▶

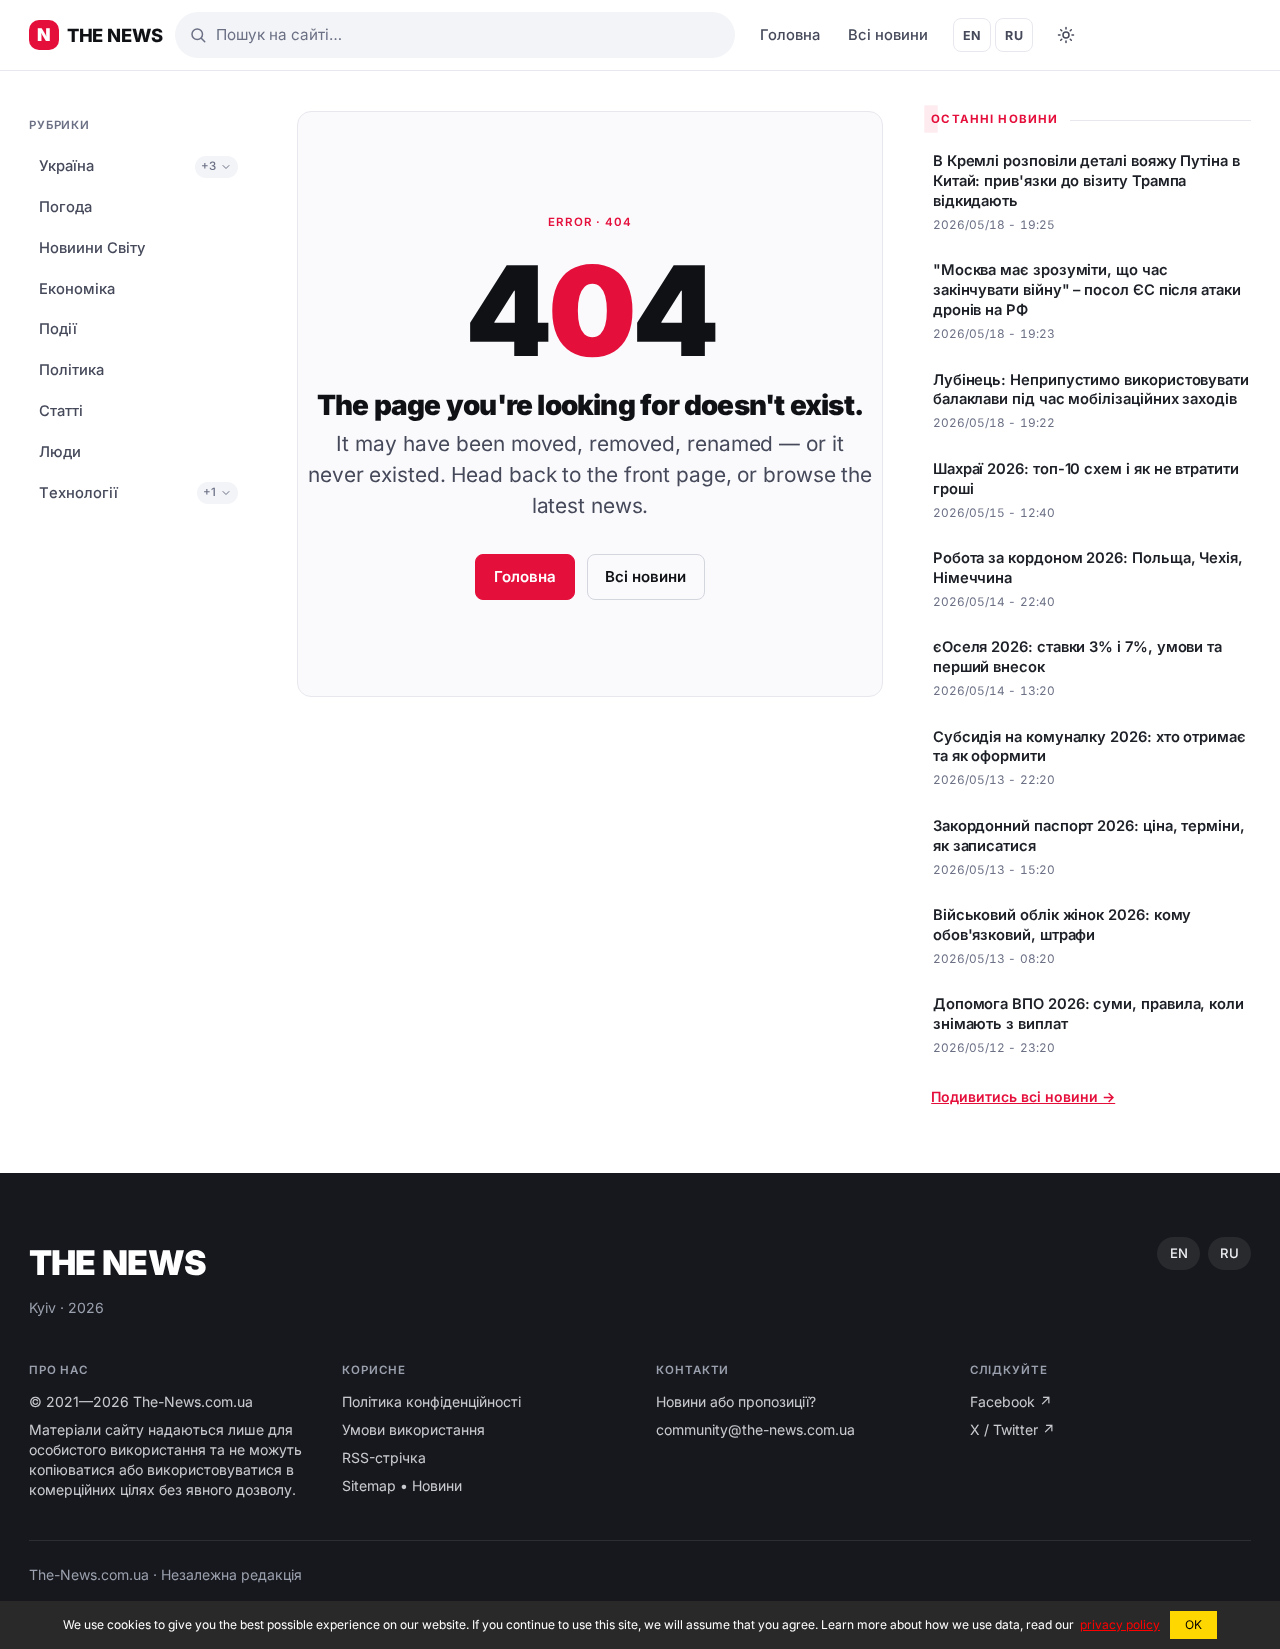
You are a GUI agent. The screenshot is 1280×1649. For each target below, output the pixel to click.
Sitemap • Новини (402, 1485)
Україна (66, 166)
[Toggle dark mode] (1066, 35)
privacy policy (1120, 1624)
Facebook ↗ (1011, 1401)
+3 (208, 166)
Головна (790, 35)
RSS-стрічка (384, 1457)
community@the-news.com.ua (755, 1429)
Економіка (77, 289)
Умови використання (413, 1429)
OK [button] (1193, 1624)
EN (972, 35)
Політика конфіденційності (431, 1401)
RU (1014, 35)
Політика (71, 370)
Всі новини (888, 35)
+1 (209, 492)
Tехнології (78, 493)
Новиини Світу (92, 248)
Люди (60, 452)
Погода (65, 207)
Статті (61, 411)
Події (58, 329)
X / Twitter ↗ (1012, 1429)
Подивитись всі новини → (1023, 1096)
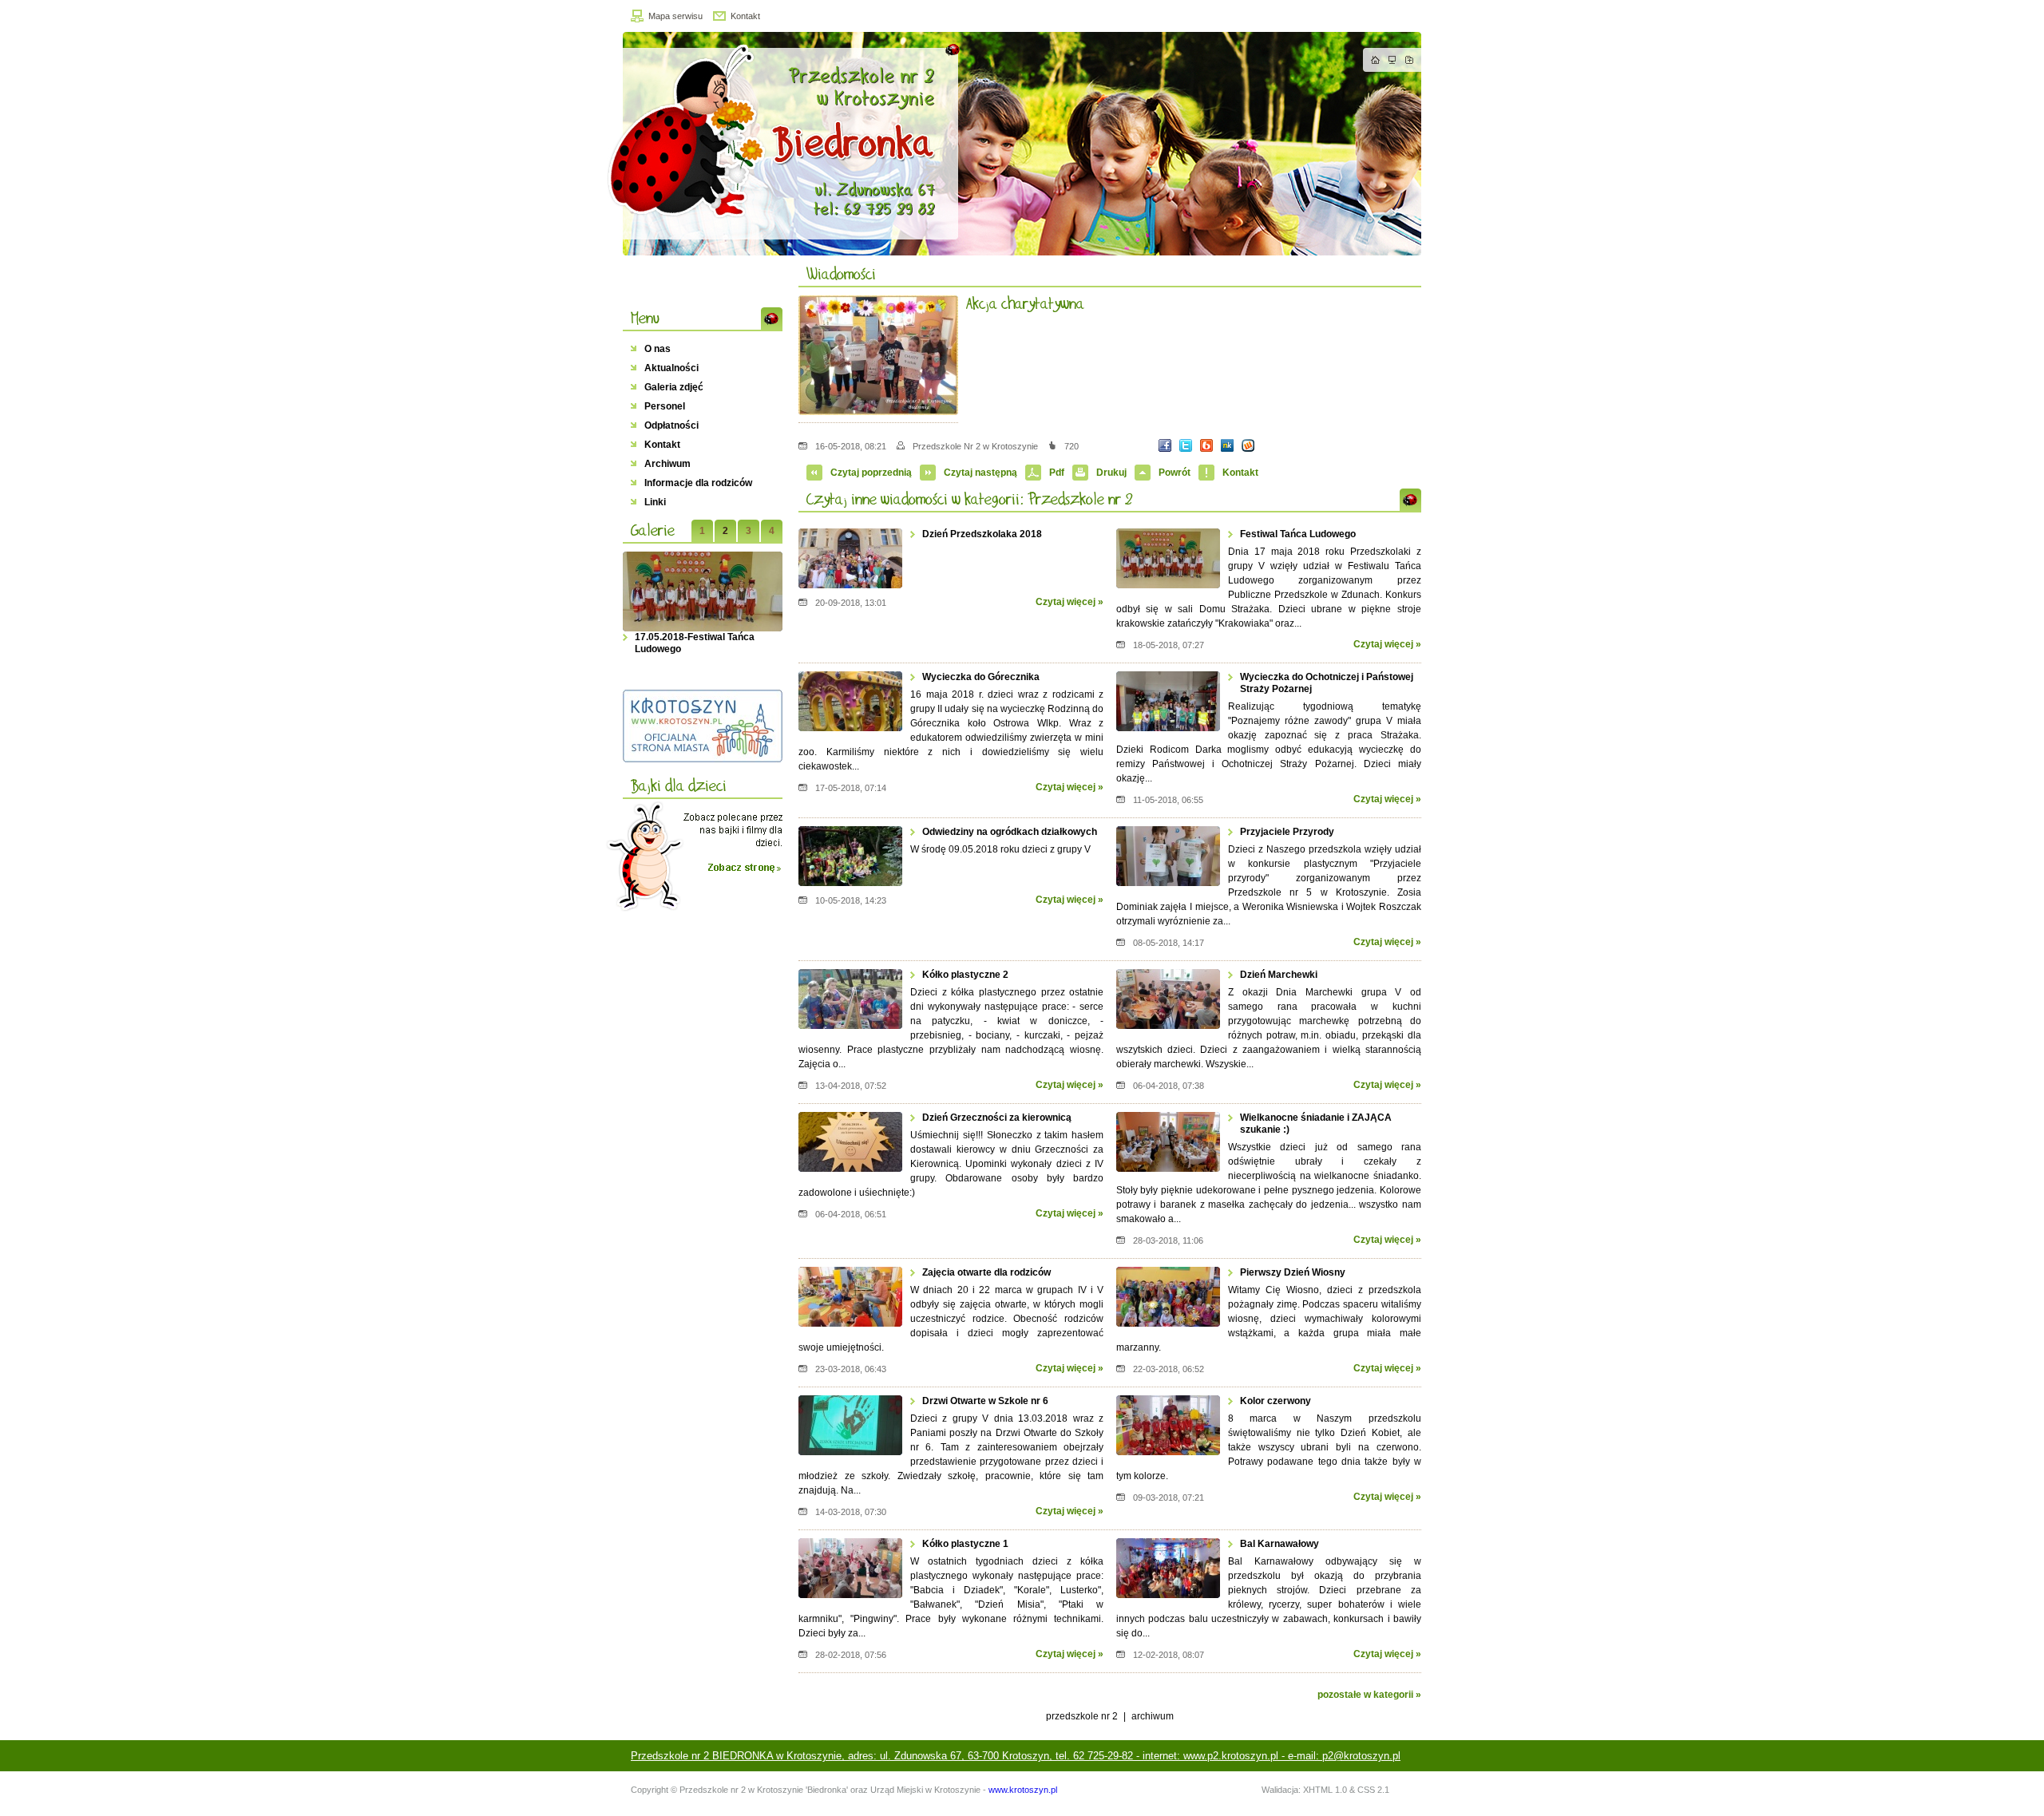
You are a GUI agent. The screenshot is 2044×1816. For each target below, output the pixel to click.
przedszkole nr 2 (1082, 1716)
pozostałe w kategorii (1365, 1694)
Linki (655, 502)
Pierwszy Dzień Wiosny (1292, 1272)
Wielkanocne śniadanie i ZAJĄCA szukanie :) (1316, 1123)
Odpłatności (671, 425)
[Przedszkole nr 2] (1014, 143)
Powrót (1174, 472)
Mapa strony (1392, 60)
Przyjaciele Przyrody (1287, 831)
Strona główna (1375, 60)
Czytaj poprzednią (871, 472)
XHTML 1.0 (1325, 1789)
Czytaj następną (980, 472)
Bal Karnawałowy (1279, 1543)
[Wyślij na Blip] (1206, 445)
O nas (657, 348)
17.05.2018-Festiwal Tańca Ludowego (695, 643)
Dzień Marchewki (1278, 974)
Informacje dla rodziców (698, 483)
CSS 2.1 (1373, 1789)
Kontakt (745, 16)
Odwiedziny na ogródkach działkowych (1009, 831)
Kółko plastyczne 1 (965, 1543)
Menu (645, 317)
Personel (664, 406)
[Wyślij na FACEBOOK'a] (1165, 445)
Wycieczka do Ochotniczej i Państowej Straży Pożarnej (1326, 682)
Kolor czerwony (1275, 1401)
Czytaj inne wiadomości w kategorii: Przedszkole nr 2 (969, 499)
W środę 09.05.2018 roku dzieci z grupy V (1000, 849)
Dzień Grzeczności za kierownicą (997, 1117)
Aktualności (671, 368)
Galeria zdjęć (673, 387)
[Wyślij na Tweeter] (1185, 445)
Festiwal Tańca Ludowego (1298, 534)
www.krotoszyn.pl (1022, 1789)
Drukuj (1111, 472)
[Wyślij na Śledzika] (1227, 445)
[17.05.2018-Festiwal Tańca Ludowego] (702, 591)
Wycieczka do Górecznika (981, 676)
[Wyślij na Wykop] (1248, 445)
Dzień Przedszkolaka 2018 (982, 534)
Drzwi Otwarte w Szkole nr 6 (985, 1401)
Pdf (1056, 472)
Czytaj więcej (1065, 601)
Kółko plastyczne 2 (965, 974)
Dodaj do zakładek (1409, 60)
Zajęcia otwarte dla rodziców (986, 1272)
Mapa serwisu (675, 16)
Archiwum (667, 463)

◀

> _Task directions_
Nothing should appear in the answer except the lines above from the line with "Personel (664, 406)" through the line with "[Wyślij na Wykop] (1248, 445)", both included, written out exactly.

> _Response to the exercise_
Personel (664, 406)
[Wyślij na FACEBOOK'a] (1165, 445)
Wycieczka do Ochotniczej i Państowej Straży Pożarnej (1326, 682)
Kolor czerwony (1275, 1401)
Czytaj inne wiadomości w kategorii: Przedszkole nr 2 (969, 499)
W środę 09.05.2018 roku dzieci z grupy V (1000, 849)
Dzień Grzeczności za kierownicą (997, 1117)
Aktualności (671, 368)
Galeria zdjęć (673, 387)
[Wyślij na Tweeter] (1185, 445)
Festiwal Tańca Ludowego (1298, 534)
www.krotoszyn.pl (1022, 1789)
Drukuj (1111, 472)
[Wyślij na Śledzika] (1227, 445)
[17.05.2018-Festiwal Tańca Ludowego] (702, 591)
Wycieczka do Górecznika (981, 676)
[Wyślij na Wykop] (1248, 445)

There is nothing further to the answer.